Actions à mener |
(1) Répondez aux questions suivantes sur le texte relatif à la responsabilité des gestionnaires de forums :
(a) À quelle date le tribunal de grande instance de Paris a-t-il rendu son ordonnance concernant la société Finance Net ?
(b) Quelle juridiction a confirmé en 2007 l'application de l'article 6.I.2 de la LCEN aux forums non modérés ou modérés a posteriori ?
(c) Quel régime de responsabilité les tribunaux appliquent-ils lorsque la modération est exercée a priori ?
(2) Recopiez le passage du texte sur la responsabilité des gestionnaires de forums qui commence à « Ces décisions ont » et s'achève sur « c/ Gilbert D.). », en renommant « modérateurs » en « animateurs ».
(3) Relevez toutes les décisions de justice citées dans le texte sur la responsabilité des gestionnaires de forums, en indiquant pour chacune la juridiction et la date.

____ Extrait du document

Antérieurement à la loi no 2004-575 du 21 juin 2004 dite loi pour la confiance dans l'économie numérique (ci-après dénommée LCEN), les juges ont eu à se prononcer au sujet de la responsabilité encourue par les gestionnaires de forum de discussion.
Le tribunal de grande instance de Paris a jugé, aux termes d’une ordonnance du 18 février 2002, que la société Finance Net qui édite le site Boursorama, sur le forum duquel des messages diffamatoires et injurieux à l'encontre de la société Telecom City ont été postés, « doit être considérée comme assurant sur ce point le stockage direct et permanent pour mise à disposition du public de messages au sens de l'article 43-8 de la loi du 30 septembre 1986 ». (TGI Paris, 18 févr. 2002, SA Telecom City c/ SA Finance Net).
Par ailleurs, le Tribunal de grande instance de Lyon a condamné à d'importants dommages et intérêts les deux éditeurs du site « defense-consommateur.org » sur le forum duquel ont été portés des propos diffamatoires, injurieux et dénigrants à l'encontre de la société Pere-Noel.fr (TGI Lyon, 28 mai 2002, SA Pere-Noel.fr c/ M.F. M. et Mlle E. C.).
Ces décisions ont soulevées de nombreuses interrogations sur le plan de la responsabilité civile et pénale encourue, non seulement par les gestionnaires de forums de discussion, mais aussi par les modérateurs dont la fonction est de filtrer ou de supprimer les messages qui ne répondent pas à certains critères prédéfinis.
L'article 6 de la LCEN, qui définit les cas dans lesquels les hébergeurs engagent leur responsabilité civile et pénale, a été mis en œuvre pour la première fois dans un jugement du Tribunal de grande instance de Lyon (TGI Lyon, 14e ch., 21 juill. 2005, Groupe Macé c/ Gilbert D.).
Les juges Lyonnais constaté que le forum de discussion était, en l'espèce, modéré a posteriori, et que celui-ci ne disposait pas « de la capacité à prendre connaissance des messages avant la communication au public » et ont donc jugé que l'activité d'hébergement prévue par l’article 6.I.2 de la LCEN ne se limite pas à la prestation purement technique mais concerne « l'ensemble des “fonctions d'intermédiation” qui ne relèvent pas du simple transfert d'information ».
La Cour d'appel de Versailles a confirmée ce principe en jugeant que les dispositions de l'article 6.I.2 de la LCEN devaient être appliquées « aux organisateurs de forums non modérés ou modérés a posteriori » (CA Versailles, 12 déc. 2007, Sté Les arnaques.com et a. c/ Sté Éditions régionales de France).
Le choix du type de modération exercée sur les forums de discussion est fondamental quant aux conséquences juridiques et aux responsabilités encourues par les gestionnaires de ces forums :
- Lorsque la modération est exercée a priori, les tribunaux appliquent le régime de responsabilité de plein droit de l’éditeur de contenu ;
- Lorsque la modération est exercée a posteriori, les tribunaux appliquent le régime de responsabilité sous condition de plein droit de l’hébergeur de contenu.

________
____ Données enregistrées

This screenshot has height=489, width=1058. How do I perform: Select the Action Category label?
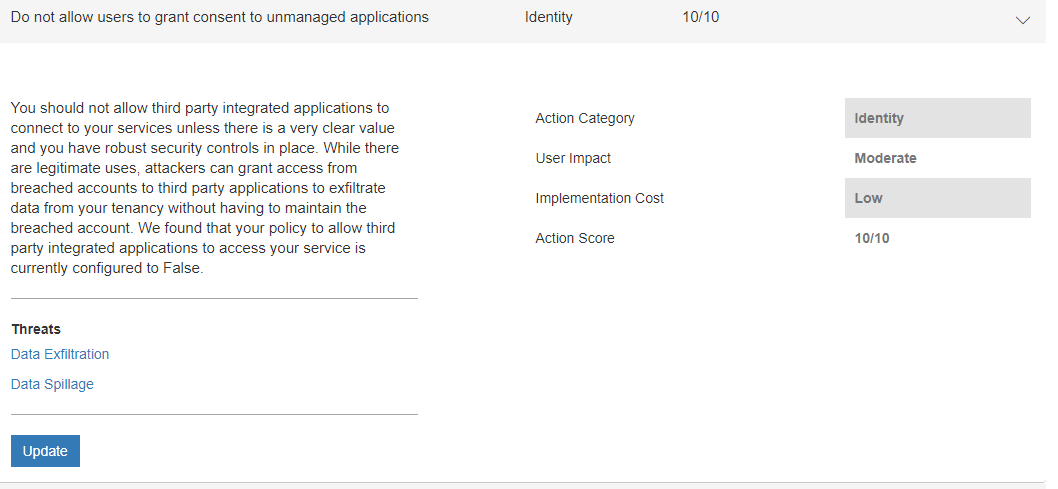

________
____ Données enregistrées

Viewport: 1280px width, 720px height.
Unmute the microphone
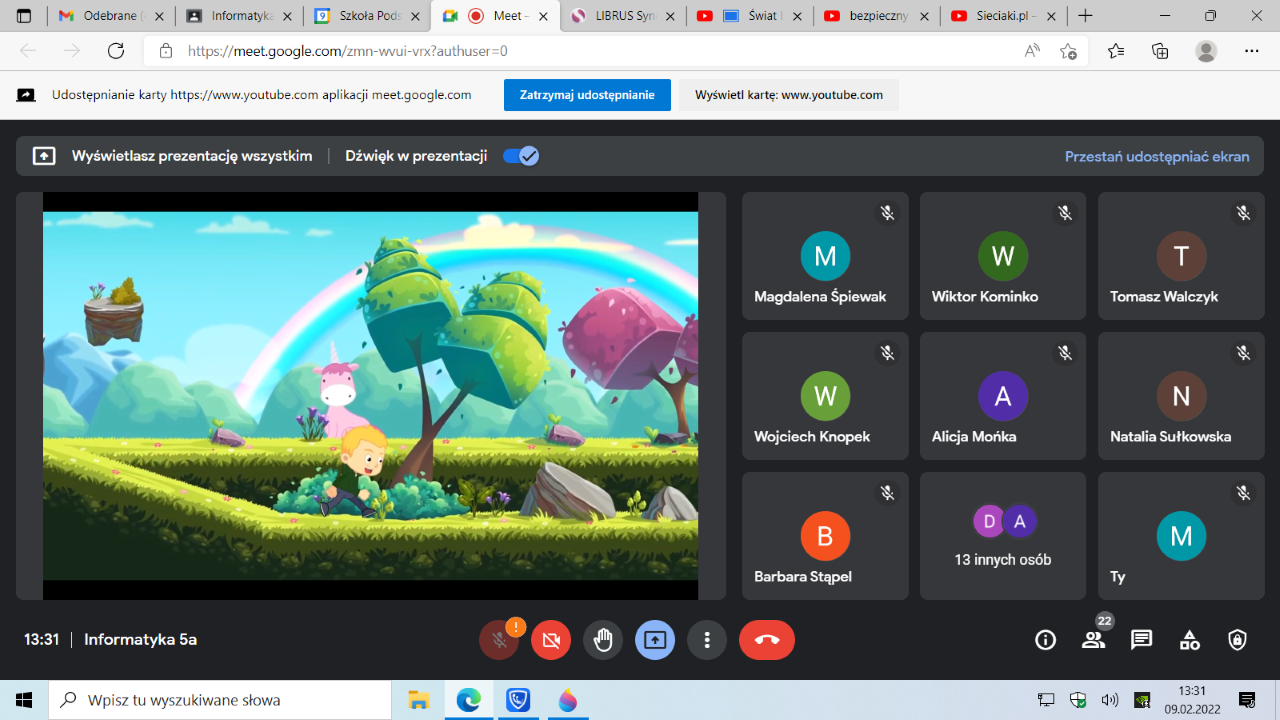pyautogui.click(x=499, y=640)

________

Résultats par tâche |
(1)
(a) Le 18 février 2002.
(b) La Cour d'appel de Versailles.
(c) Le régime de responsabilité de plein droit de l'éditeur de contenu.

(2)
Ces décisions ont soulevées de nombreuses interrogations sur le plan de la responsabilité civile et pénale encourue, non seulement par les gestionnaires de forums de discussion, mais aussi par les animateurs dont la fonction est de filtrer ou de supprimer les messages qui ne répondent pas à certains critères prédéfinis.
L'article 6 de la LCEN, qui définit les cas dans lesquels les hébergeurs engagent leur responsabilité civile et pénale, a été mis en œuvre pour la première fois dans un jugement du Tribunal de grande instance de Lyon (TGI Lyon, 14e ch., 21 juill. 2005, Groupe Macé c/ Gilbert D.).

(3)
- Tribunal de grande instance de Paris, 18 février 2002
- Tribunal de grande instance de Lyon, 28 mai 2002
- Tribunal de grande instance de Lyon, 21 juillet 2005
- Cour d'appel de Versailles, 12 décembre 2007